» **Information provided**:
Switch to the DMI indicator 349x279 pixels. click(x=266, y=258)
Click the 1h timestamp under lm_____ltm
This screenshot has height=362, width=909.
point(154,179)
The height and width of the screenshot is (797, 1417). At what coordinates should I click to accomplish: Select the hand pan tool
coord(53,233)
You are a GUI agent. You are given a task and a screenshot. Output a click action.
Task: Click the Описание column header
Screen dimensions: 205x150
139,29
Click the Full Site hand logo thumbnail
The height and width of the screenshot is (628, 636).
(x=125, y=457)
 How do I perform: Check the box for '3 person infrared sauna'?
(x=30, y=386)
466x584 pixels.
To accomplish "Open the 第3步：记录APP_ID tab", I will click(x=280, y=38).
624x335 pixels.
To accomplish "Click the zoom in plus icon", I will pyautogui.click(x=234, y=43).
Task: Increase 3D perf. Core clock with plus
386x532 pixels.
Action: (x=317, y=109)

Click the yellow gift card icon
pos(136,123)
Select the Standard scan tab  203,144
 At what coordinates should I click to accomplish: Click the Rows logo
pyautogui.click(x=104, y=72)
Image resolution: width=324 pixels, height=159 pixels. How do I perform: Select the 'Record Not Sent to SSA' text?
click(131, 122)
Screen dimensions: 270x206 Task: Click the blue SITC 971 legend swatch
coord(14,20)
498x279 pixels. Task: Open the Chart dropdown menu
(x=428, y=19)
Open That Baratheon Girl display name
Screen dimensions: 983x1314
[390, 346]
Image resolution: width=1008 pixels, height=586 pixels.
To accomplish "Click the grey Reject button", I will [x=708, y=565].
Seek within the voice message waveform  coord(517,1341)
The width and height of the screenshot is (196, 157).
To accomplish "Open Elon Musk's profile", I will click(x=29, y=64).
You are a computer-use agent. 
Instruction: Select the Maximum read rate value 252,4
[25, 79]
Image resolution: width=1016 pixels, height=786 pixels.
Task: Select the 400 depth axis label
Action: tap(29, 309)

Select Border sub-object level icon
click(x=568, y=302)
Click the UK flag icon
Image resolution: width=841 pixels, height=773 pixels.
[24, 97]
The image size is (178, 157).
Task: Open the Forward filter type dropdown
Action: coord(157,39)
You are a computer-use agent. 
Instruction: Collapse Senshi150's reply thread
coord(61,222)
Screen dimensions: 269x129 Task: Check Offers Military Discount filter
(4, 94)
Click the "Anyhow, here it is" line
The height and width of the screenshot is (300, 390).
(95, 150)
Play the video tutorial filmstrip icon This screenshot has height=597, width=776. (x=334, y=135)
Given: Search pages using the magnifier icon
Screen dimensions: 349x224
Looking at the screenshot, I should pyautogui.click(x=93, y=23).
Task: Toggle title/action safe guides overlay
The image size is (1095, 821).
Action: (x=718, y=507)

» **What you should do**:
Would you quote, exactly and only, the lines from the one containing "Instruction: Collapse Senshi150's" to the end of the entries?

» **Answer to the problem**:
Instruction: Collapse Senshi150's reply thread
coord(61,222)
Screen dimensions: 269x129 Task: Check Offers Military Discount filter
(4, 94)
Click the "Anyhow, here it is" line
The height and width of the screenshot is (300, 390).
(95, 150)
Play the video tutorial filmstrip icon This screenshot has height=597, width=776. (x=334, y=135)
Given: Search pages using the magnifier icon
Screen dimensions: 349x224
Looking at the screenshot, I should pyautogui.click(x=93, y=23).
Task: Toggle title/action safe guides overlay
The image size is (1095, 821).
Action: (x=718, y=507)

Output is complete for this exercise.